**Problem to solve**
Duplicate the records verbatim from the line containing "This screenshot has width=600, height=490." through the line containing "Action: point(174,150)", including both of those lines.

Click-target data
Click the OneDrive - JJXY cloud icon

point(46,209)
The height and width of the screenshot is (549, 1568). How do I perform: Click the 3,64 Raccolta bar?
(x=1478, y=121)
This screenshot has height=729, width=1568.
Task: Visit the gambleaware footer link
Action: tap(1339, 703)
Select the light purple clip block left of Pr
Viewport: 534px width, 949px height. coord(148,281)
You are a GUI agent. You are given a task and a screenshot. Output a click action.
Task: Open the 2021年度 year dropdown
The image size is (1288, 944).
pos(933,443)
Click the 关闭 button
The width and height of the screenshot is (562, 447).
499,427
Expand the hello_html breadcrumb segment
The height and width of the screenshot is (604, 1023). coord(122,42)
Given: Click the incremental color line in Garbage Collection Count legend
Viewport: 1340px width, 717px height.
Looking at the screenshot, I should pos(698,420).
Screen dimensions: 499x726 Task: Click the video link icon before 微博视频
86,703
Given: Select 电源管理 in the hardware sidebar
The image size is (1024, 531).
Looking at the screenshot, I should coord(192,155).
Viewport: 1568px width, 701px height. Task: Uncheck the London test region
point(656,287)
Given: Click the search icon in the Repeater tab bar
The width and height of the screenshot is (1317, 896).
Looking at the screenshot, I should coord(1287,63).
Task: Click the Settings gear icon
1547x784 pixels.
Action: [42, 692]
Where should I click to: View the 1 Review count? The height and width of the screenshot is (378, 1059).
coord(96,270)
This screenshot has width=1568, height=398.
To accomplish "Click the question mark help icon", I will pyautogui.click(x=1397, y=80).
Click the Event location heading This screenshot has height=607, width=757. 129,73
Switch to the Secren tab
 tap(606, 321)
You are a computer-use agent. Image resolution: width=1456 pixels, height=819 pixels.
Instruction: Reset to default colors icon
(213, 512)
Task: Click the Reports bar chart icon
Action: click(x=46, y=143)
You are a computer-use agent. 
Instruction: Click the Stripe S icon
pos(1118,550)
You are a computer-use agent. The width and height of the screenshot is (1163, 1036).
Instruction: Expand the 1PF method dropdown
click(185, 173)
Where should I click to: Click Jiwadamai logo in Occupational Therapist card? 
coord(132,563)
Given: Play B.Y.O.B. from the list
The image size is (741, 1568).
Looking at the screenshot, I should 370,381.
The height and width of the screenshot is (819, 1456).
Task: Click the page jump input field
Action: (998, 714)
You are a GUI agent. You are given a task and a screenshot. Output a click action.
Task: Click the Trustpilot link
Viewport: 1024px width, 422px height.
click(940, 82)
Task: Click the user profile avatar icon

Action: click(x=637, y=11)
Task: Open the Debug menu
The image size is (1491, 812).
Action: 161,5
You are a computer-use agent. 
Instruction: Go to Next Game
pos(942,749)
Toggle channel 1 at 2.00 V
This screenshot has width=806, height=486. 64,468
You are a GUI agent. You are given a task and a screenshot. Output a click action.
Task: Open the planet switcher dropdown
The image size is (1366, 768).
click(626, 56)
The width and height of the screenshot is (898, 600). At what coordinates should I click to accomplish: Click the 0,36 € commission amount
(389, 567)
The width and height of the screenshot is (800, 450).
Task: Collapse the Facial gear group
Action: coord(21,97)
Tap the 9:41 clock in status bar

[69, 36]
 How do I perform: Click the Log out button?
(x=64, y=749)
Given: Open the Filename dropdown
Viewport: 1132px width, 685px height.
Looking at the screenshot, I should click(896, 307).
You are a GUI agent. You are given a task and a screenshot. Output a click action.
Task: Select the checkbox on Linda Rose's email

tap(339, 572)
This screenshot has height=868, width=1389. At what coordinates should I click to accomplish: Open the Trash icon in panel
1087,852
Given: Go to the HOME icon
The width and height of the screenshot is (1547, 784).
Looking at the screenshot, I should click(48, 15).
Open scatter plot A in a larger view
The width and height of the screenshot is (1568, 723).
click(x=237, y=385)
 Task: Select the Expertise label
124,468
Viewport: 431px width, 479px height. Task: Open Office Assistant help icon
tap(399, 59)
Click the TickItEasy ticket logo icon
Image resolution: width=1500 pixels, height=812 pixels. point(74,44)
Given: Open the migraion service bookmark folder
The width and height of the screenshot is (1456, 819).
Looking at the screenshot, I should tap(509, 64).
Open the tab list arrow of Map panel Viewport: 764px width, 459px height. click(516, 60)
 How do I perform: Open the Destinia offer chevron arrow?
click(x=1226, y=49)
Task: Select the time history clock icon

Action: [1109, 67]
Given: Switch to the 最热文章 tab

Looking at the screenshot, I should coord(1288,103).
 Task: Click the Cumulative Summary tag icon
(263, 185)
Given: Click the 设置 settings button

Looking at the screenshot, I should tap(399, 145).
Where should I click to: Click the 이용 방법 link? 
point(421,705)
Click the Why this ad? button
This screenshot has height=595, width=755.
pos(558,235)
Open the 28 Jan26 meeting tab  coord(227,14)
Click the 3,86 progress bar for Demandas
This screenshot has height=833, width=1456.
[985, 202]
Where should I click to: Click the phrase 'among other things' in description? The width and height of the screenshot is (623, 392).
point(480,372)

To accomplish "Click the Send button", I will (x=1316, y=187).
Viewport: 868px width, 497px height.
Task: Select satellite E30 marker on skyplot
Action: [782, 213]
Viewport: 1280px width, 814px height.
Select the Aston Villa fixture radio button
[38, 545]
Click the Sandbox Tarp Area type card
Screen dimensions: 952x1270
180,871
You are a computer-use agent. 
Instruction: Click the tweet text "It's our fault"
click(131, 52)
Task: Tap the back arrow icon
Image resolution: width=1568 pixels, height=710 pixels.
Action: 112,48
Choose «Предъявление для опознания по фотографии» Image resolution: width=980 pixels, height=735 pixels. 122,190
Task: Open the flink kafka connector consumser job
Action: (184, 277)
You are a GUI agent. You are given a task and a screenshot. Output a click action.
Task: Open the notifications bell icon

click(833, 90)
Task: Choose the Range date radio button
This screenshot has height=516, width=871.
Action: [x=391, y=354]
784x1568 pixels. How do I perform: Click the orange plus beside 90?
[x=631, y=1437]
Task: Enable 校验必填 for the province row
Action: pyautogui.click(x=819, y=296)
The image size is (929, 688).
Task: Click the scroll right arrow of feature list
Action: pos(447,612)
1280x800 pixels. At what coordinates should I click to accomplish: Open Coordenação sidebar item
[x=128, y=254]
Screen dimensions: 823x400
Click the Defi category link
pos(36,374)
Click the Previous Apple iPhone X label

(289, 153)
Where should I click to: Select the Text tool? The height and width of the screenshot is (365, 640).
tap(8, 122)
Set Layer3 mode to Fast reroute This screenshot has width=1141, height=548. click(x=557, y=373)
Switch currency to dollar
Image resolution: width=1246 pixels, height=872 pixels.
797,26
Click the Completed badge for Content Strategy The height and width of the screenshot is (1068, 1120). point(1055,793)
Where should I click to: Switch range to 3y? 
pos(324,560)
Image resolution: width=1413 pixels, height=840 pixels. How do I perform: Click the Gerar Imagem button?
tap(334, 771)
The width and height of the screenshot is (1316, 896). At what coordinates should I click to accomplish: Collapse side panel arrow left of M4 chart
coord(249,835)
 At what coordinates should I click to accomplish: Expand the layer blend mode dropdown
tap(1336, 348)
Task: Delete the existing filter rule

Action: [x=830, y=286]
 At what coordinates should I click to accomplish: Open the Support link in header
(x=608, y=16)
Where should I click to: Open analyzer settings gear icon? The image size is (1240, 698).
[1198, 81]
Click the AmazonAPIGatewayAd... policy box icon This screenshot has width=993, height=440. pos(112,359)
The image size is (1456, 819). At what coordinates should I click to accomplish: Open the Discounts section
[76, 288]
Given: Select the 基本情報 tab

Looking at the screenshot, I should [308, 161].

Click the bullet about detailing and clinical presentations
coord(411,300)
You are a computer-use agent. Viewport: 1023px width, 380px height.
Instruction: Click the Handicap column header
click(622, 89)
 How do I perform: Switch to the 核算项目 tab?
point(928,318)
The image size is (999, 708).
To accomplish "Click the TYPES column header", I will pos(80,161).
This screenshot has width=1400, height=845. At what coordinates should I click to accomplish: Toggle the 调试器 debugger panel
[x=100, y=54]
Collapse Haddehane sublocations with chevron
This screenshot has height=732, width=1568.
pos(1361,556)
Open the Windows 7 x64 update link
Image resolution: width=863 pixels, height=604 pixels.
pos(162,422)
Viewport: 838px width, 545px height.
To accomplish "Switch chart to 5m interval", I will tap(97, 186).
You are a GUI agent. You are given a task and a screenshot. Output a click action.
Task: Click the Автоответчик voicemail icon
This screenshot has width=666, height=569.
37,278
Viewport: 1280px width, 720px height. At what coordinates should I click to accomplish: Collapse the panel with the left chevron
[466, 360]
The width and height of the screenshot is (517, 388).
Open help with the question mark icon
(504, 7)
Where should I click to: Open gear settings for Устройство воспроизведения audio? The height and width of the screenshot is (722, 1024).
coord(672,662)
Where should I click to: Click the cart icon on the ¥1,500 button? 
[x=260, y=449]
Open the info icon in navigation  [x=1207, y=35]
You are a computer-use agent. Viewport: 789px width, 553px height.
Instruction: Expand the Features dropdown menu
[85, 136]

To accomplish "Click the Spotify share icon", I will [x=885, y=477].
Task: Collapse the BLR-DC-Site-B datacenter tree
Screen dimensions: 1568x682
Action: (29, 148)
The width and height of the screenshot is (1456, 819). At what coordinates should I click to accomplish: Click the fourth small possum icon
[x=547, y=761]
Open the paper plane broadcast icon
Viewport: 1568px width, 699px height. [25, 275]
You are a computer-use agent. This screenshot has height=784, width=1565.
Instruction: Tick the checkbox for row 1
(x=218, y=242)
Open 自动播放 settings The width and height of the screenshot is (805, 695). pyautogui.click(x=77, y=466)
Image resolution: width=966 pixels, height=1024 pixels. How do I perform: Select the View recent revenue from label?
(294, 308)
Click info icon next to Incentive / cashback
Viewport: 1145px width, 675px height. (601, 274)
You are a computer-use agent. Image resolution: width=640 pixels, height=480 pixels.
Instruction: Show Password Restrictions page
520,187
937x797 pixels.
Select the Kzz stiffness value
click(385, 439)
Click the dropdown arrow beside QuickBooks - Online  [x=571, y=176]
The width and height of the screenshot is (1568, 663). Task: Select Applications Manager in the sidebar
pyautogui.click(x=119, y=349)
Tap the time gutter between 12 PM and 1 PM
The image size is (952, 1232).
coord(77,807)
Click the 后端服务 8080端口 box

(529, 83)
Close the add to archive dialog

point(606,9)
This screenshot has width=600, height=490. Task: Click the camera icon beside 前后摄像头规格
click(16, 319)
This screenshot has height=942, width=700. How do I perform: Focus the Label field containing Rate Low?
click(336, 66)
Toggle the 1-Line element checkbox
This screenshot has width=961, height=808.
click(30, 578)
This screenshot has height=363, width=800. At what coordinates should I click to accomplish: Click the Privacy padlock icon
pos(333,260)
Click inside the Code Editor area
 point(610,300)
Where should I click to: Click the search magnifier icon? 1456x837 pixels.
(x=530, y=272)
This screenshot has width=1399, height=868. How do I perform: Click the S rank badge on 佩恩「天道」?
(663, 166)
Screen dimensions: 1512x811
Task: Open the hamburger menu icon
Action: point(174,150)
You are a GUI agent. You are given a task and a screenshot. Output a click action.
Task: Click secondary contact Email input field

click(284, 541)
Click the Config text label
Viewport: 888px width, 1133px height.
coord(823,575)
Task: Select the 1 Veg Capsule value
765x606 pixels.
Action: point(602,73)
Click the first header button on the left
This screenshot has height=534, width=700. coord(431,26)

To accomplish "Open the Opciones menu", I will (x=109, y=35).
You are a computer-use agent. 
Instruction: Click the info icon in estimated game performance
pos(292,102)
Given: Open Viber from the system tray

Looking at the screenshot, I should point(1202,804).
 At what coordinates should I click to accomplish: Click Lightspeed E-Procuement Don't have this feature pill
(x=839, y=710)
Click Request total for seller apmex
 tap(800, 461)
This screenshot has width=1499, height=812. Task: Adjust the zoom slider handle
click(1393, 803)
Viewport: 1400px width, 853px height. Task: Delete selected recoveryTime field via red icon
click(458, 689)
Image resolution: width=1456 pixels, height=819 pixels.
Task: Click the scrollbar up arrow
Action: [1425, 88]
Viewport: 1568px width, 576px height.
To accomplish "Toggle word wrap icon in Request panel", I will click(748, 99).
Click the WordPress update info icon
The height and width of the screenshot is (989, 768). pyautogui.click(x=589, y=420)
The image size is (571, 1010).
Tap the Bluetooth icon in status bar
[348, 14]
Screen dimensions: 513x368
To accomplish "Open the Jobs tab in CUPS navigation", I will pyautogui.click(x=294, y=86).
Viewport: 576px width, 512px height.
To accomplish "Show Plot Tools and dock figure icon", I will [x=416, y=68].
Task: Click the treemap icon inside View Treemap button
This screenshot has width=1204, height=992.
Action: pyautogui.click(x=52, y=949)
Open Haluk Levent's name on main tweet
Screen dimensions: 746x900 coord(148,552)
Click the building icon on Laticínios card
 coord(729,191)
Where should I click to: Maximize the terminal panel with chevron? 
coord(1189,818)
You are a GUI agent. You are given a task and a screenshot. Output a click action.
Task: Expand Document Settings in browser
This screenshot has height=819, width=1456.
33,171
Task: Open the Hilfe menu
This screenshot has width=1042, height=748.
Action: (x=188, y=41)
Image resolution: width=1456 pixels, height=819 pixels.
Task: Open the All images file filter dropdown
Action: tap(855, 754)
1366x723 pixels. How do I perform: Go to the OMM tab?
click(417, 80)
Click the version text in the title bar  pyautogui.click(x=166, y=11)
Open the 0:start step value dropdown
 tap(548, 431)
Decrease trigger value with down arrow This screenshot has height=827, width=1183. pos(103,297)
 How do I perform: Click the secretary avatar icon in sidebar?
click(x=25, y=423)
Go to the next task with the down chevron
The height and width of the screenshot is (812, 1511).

**Correct result**
This screenshot has width=600, height=490. Task: Click the camera icon beside 前后摄像头规格
click(16, 319)
This screenshot has height=942, width=700. How do I perform: Focus the Label field containing Rate Low?
click(336, 66)
Toggle the 1-Line element checkbox
This screenshot has width=961, height=808.
click(30, 578)
This screenshot has height=363, width=800. At what coordinates should I click to accomplish: Click the Privacy padlock icon
pos(333,260)
Click inside the Code Editor area
 point(610,300)
Where should I click to: Click the search magnifier icon? 1456x837 pixels.
(x=530, y=272)
This screenshot has width=1399, height=868. How do I perform: Click the S rank badge on 佩恩「天道」?
(663, 166)
Screen dimensions: 1512x811
Task: Open the hamburger menu icon
Action: point(174,150)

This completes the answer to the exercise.